● **GIVEN INFORMATION**
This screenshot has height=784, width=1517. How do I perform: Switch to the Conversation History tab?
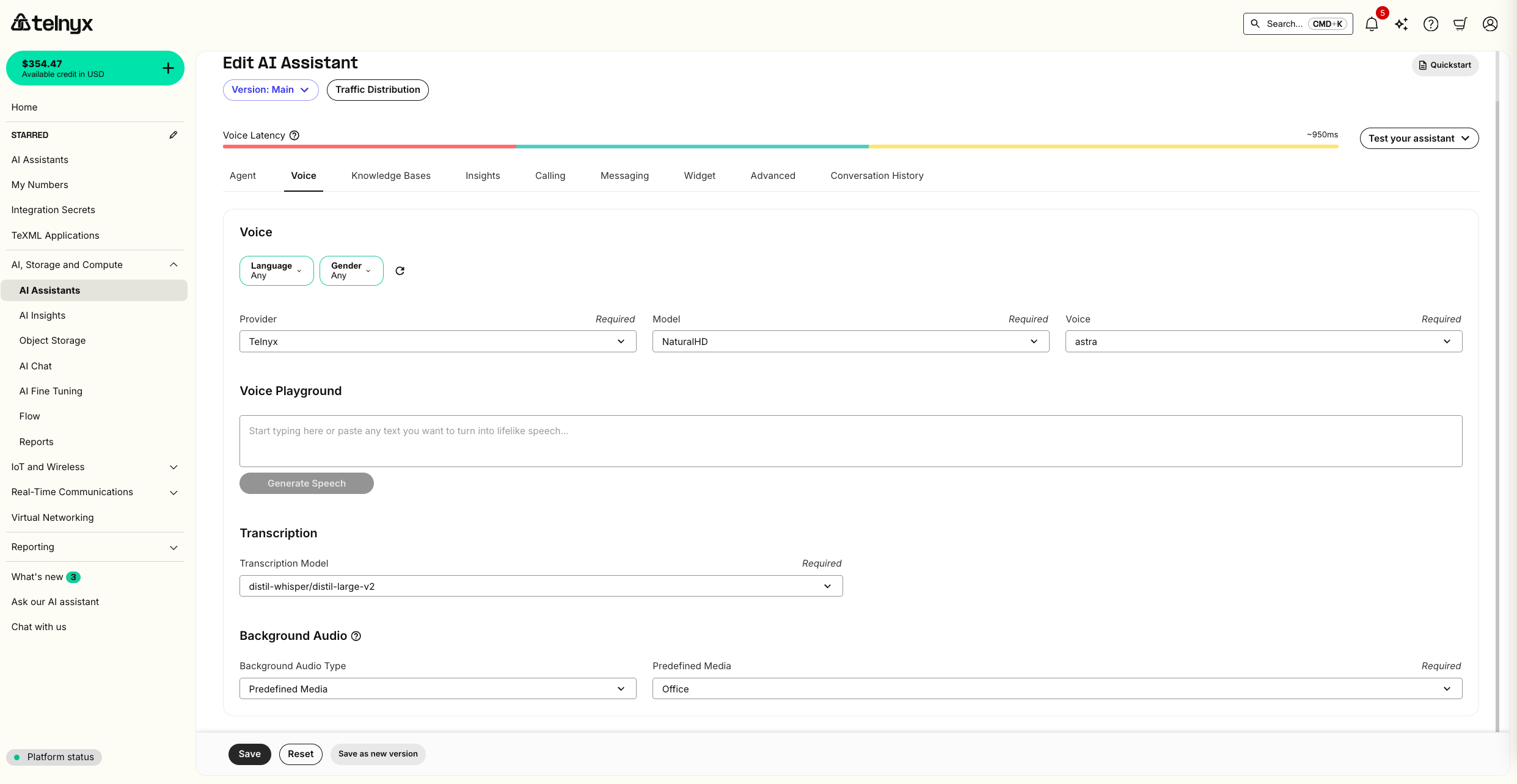click(x=877, y=176)
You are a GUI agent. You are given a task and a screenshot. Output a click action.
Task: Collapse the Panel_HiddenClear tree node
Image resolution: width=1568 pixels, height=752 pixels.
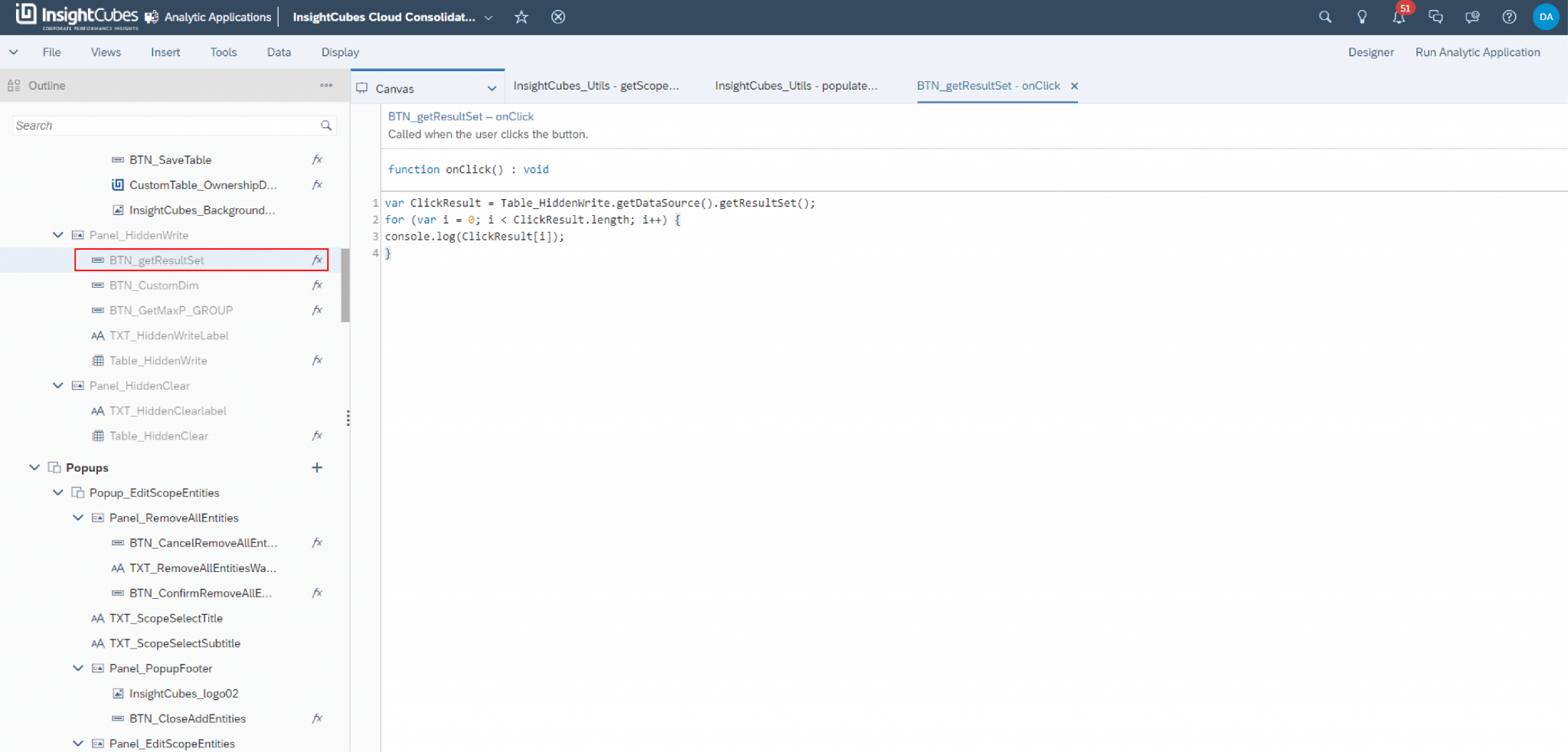(57, 385)
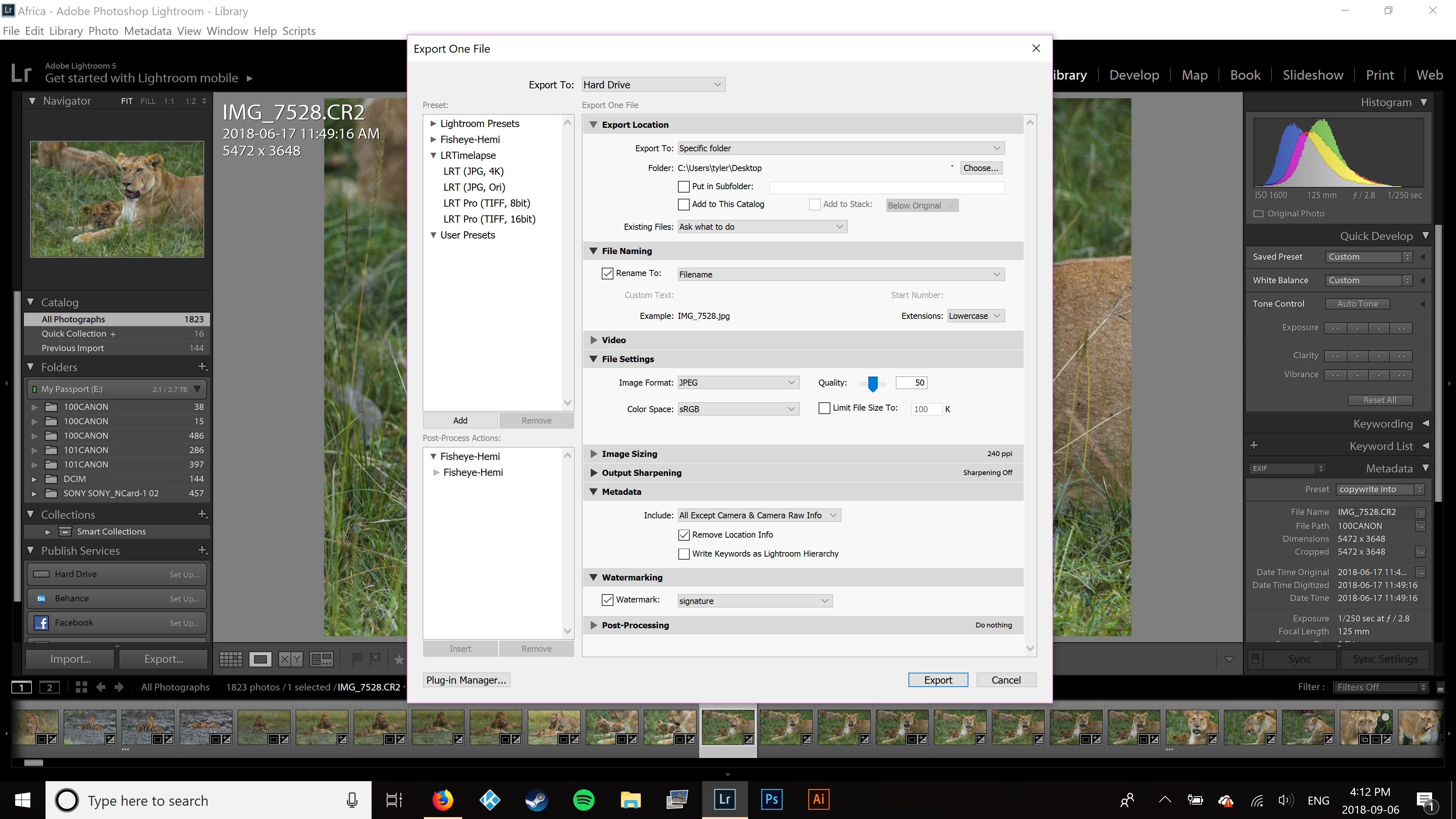Viewport: 1456px width, 819px height.
Task: Select Loupe view icon in toolbar
Action: click(x=260, y=659)
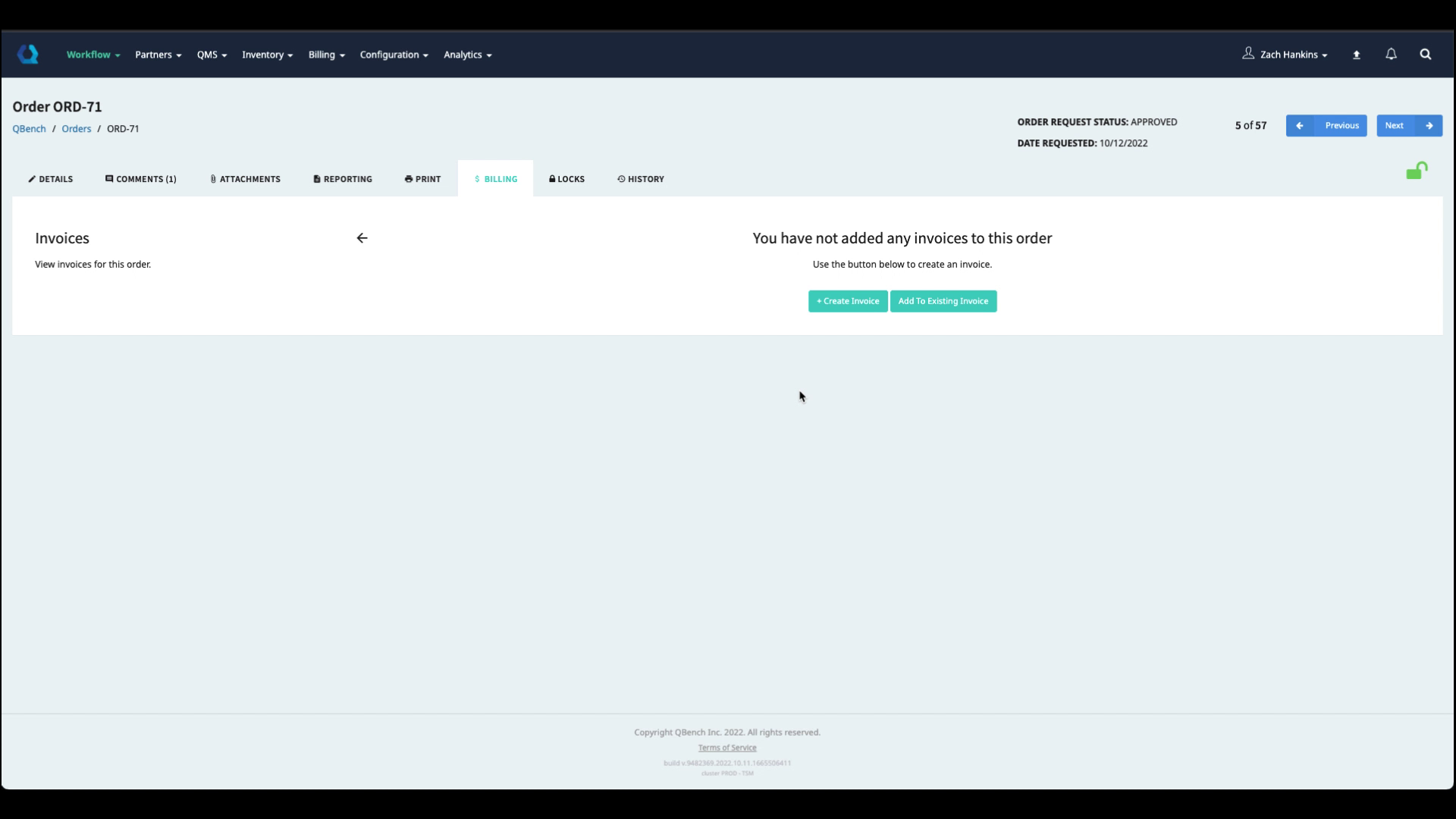Click the search magnifier icon

(1425, 55)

● **HOW TO COMPLETE THIS TASK**
Quote every record above exactly, leaving out any pictures.

● **EXERCISE RESPONSE**
This screenshot has height=784, width=1517. How do I perform: Switch to the Conversation History tab?
click(x=877, y=176)
You are a GUI agent. You are given a task and a screenshot. Output a click action.
Task: Collapse the Panel_HiddenClear tree node
Image resolution: width=1568 pixels, height=752 pixels.
(57, 385)
Viewport: 1456px width, 819px height.
Task: Select Loupe view icon in toolbar
Action: click(x=260, y=659)
Click the search magnifier icon

(1425, 55)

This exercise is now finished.